Рудольф бегом спустился к озеру, выкупался, слегка размялся гимнастикой и, вполне придя в норму, стал медленно взбираться на гору. Из кухонной двери плыли навстречу аппетитные запахи. Вареная картошка — раз, соленые огурцы — два, что-то жареное — три, ага, жареная рыба, значит, пошел в дело вчерашний улов, брошенный им во дворе, он уже не помнит — на лавке или в траве?
— Пламенный пионерский привет! — крикнул он Марии.
— Здравствуй, здравствуй, — отвечала она. — Что, опять мокрый?
— Насквозь.
— Тебе бы только в воде торчать. Позавчера — баня, вчера под дождем вымок, как бездомный пес. Штаны еще на лежанке сохнут, а он уж на озеро бегом, как на пожар! Гляжу — ну да, он самый на берегу выламывается.
— Вот тебе раз — выламывается! Я делал глубокие приседания.
— Иди, иди в тепло-то, надень чего-нибудь сухое. Вот полотенце, вытрись как следует.
Вытираясь на ходу и оставляя мокрые следы на чистом, добела выскобленном полу, Рудольф прошмыгнул в дом. Эйдиса не было. В стекло билась и свирепо жужжала, не находя выхода, оса. Рудольф взялся за чемодан. Какой легкий! Не надо быть ясновидцем, чтобы угадать — он пуст, и приложила тут руки, он невольно вздохнул, наверняка Мария, больше некому.
— Пока ты спал, я разложила твои вещички на полки. Чтобы за каждым пустяком не лазить в чумадам, — призналась она и повела Рудольфа к шкафу показать, где что лежит.

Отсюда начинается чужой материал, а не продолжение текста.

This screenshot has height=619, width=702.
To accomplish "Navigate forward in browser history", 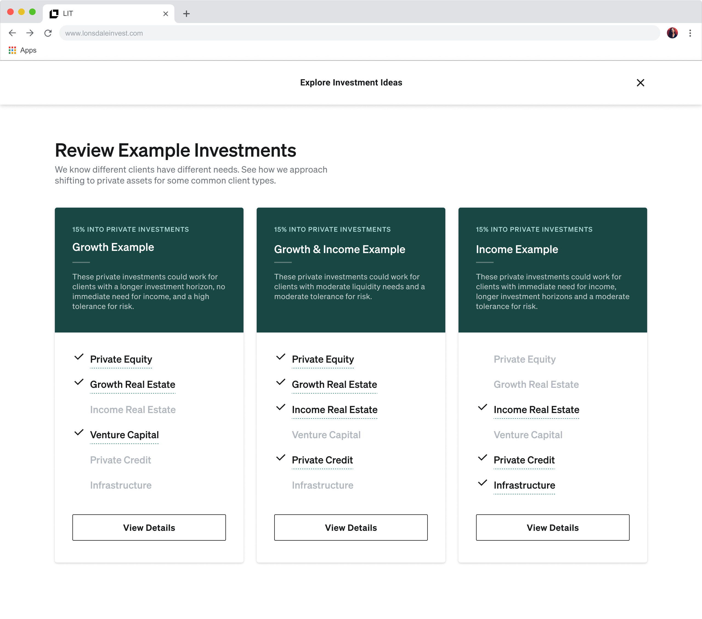I will tap(30, 33).
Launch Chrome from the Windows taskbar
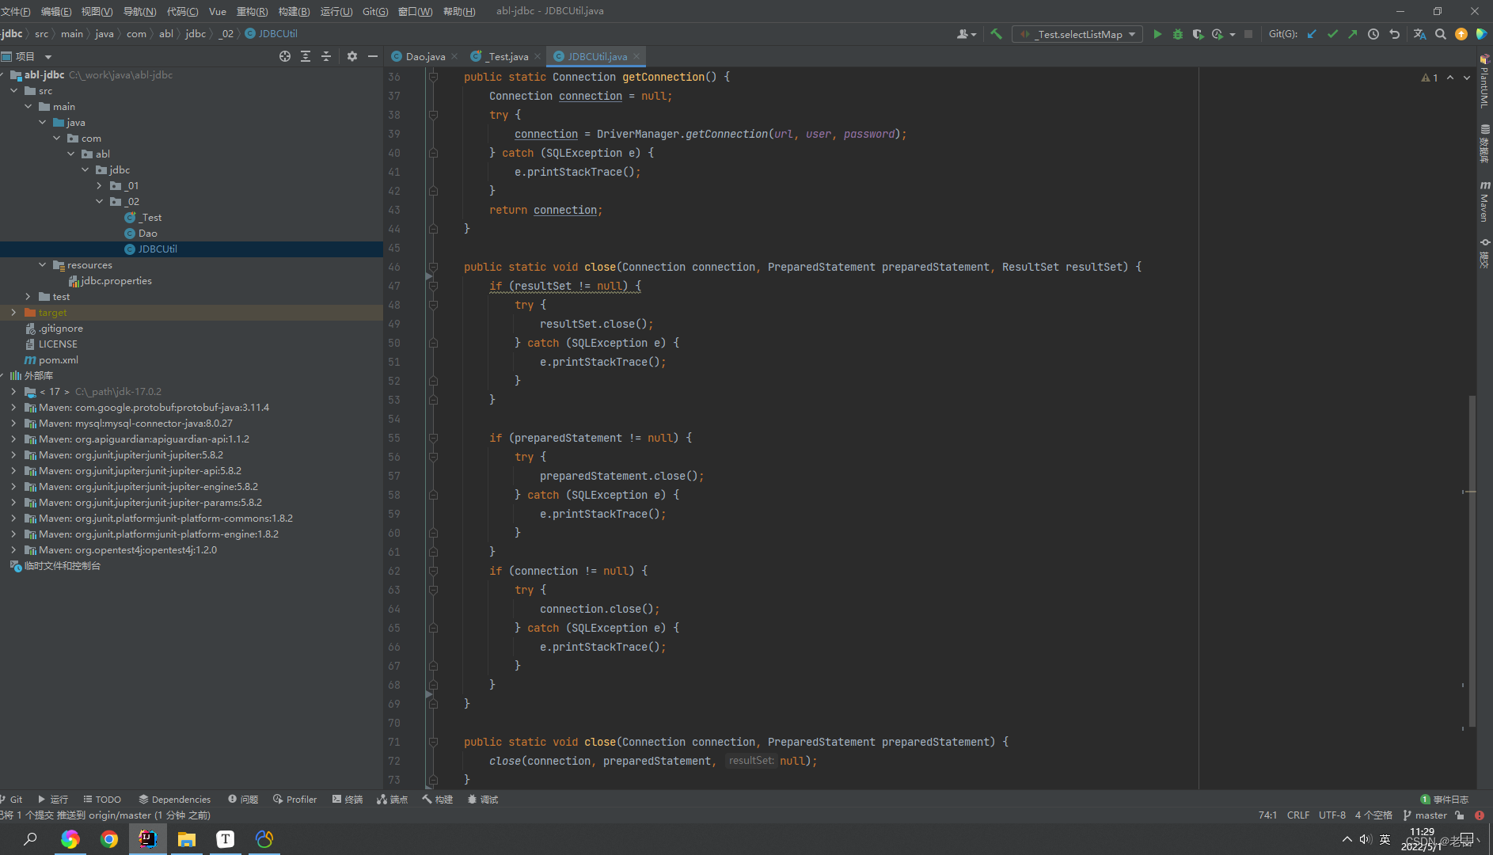The width and height of the screenshot is (1493, 855). [108, 838]
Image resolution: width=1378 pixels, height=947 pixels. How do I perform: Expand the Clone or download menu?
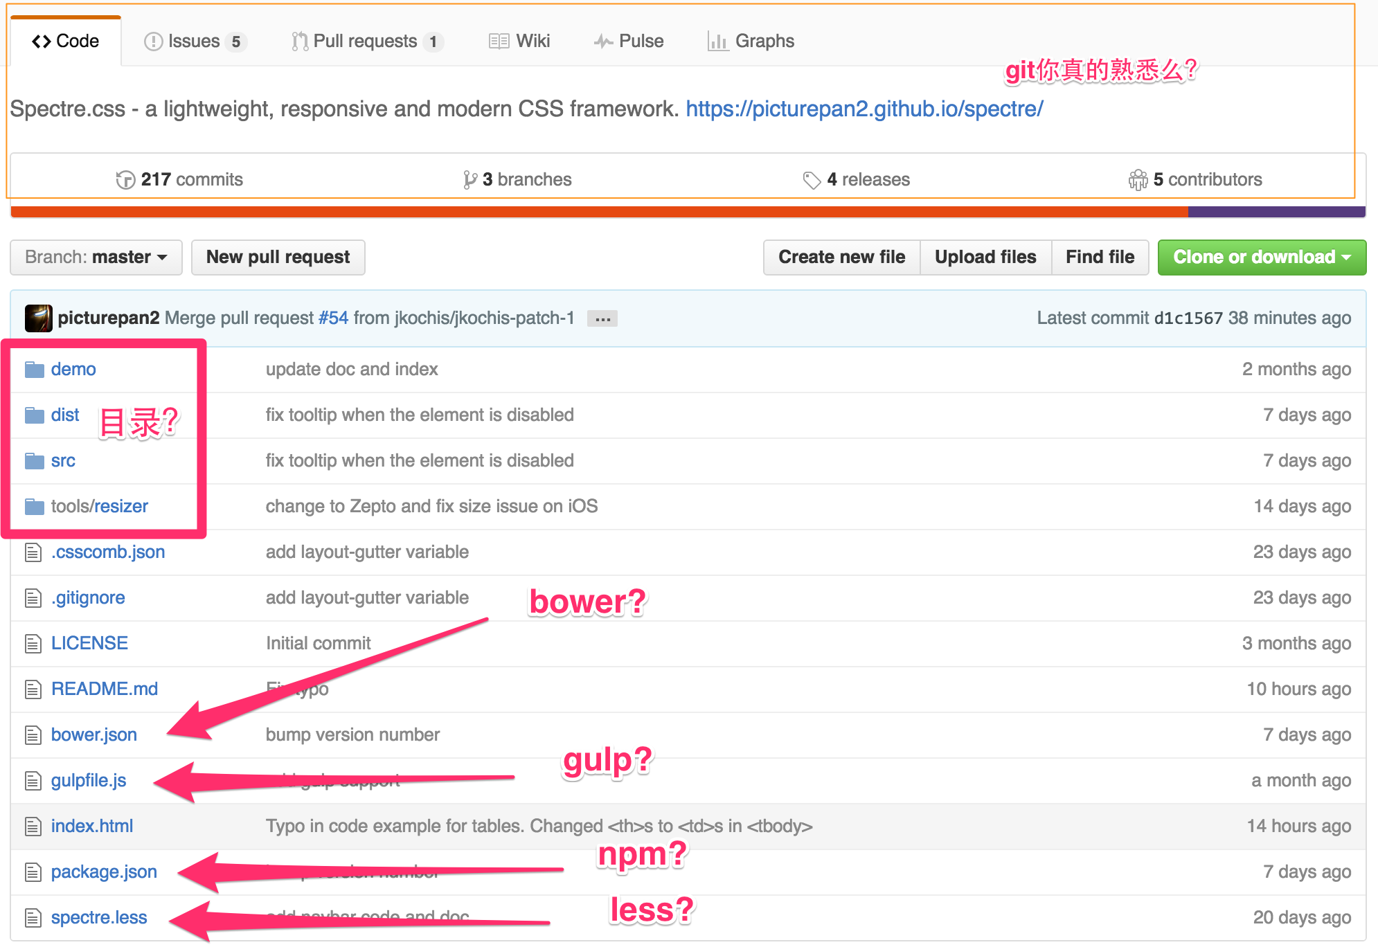(x=1261, y=258)
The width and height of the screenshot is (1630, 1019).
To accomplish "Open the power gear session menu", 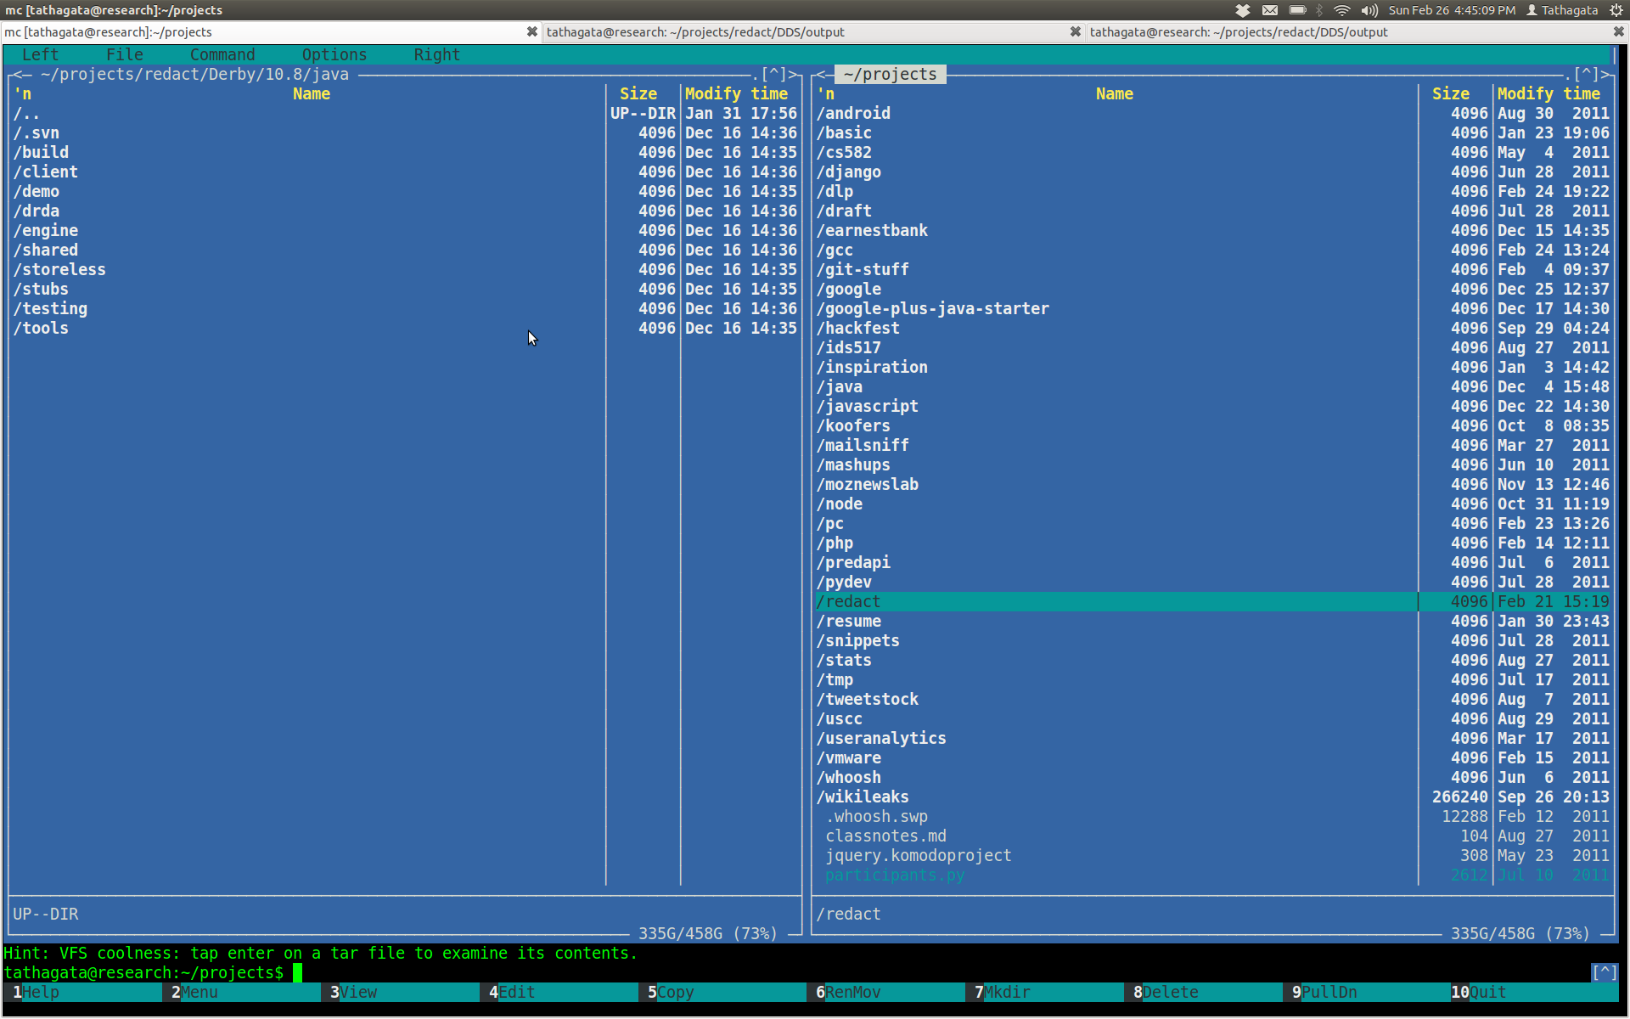I will tap(1616, 10).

Перечисление вещей под аккомпанемент осиного гуденья походило на мелодекламацию.
— Тут твоя бритва, тут гляделки, тут галстуки, тут рубашки.
Рудольф слушал вполуха, что говорила Мария, глядя на ее затылок, где тонкие с сединой косички были уложены в виде котлеты. С его сатиновых трусов, щекоча холодком ноги, стекала вода.
— …зеленая небось заграничная, больно тонкая.
— Что, Мария? — рассеянно переспросил он. — Зеленая? Да, кажется, чешская.
— …носки положила, глянь, в самый уголок. Трусы… — Мария поглядела назад. — Да ты и не слушаешь, что я говорю!
— Я слушаю. Носки в уголок и так далее, — поспешно возразил Рудольф, Он не мог дождаться, когда кончится инвентаризация, он и в самом деле уже начинал мерзнуть.
— Книжки во-он, на самом верху! — продолжала Мария. — Коробочка с крючками и — как их? — золотыми рыбками прибрана сюда. Там и твои лекарства. У тебя нету ничего от сердца?
Она справилась так просто, как спросила бы «от поноса» или «от клопов».
— У меня только ядовитые, — засмеялся Рудольф.
— Будет тебе болтать, озорник! — заругалась Мария, но на коробку с медикаментами взглянула косо. — Примочка твоя…
— Это мужской одеколон.
— А не все равно? — удивилась она. — И пахнет не то цветиками, не то листушками… Ну, чего смеешься? А пузатую бутылку, — Мария понизила голос, хотя дома, если не считать Шашлыка, только они вдвоем и были, — пузатую бутылку, которая была под бельем, па дне чумадама, я сунула, глянь, за шкаф, чтобы старик не унюхал. Насосется сам как комар и тебя собьет с пути.